Handled poorly, conflict corrodes trust. Handled well, it becomes the very material of intimacy. Every argument is an opportunity—not just to solve a problem, but to strengthen the bond.

So the next time the glow of a phone feels unbearable, pause. It’s probably not about the glow. It’s about the question underneath it: Are you here with me? Do I matter? Do you care—do you care as much about me as you do yourself?

And that’s a fight worth leaning into.

Until next week,

Jonathan Penner | Co-Founder & Executive Director of LifeApp

Resources To Dig Deeper

Book

Fight Right: How Successful Couples Turn Conflict Into Connection

In Fight Right, Drs. John and Julie Gottman, the world’s leading relationship scientists, reveal why conflict doesn’t have to drive couples apart. Drawing on decades of research from their famous “Love Lab,” they show that the happiest couples fight often, but differently: they avoid five common mistakes and instead practice five key skills that transform arguments into opportunities for intimacy. With warmth and clarity, the Gottmans help partners understand their unique “conflict cultures,” move beyond win-or-lose battles, and use disagreement to build trust, deepen connection, and strengthen love for the long run.

-Drs. John & Julie Schwartz Gottman

Video

Even Healthy Couples Fight - The Difference Is How

Can conflict actually bring you and your partner closer? It depends on how you fight, say Julie and John Gottman, the world’s leading relationship scientists. They share why the way couples fight can predict the future of their relationships — and show how anybody can transform conflict into an opportunity for deeper connection and understanding.

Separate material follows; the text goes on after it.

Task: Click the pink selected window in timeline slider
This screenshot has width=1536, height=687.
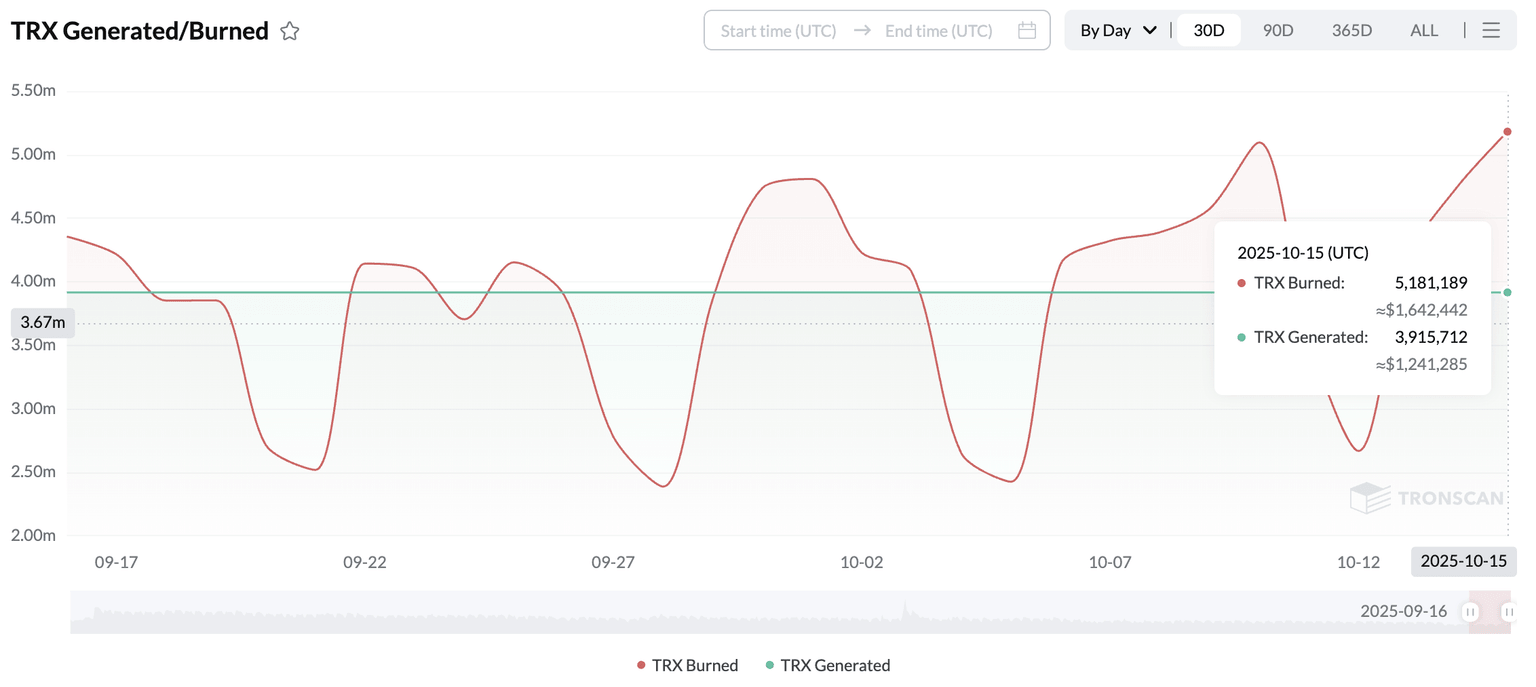Action: pyautogui.click(x=1490, y=612)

-Julie & John Gottman / TED (17:16)

Music

We Don’t Fight Anymore

“We Don’t Fight Anymore” paints a haunting picture of what happens when conflict dies not because it’s resolved, but because the couple has stopped caring. The song captures the quiet erosion of intimacy—two people lying in the same bed, but emotionally an ocean apart. The absence of fighting isn’t peace; it’s indifference. No yelling, no anger, not even jealousy—just silence where passion used to live. It’s a stark reminder that fighting right matters: when we stop engaging altogether, we also stop reaching for understanding, and the relationship slowly withers into distance.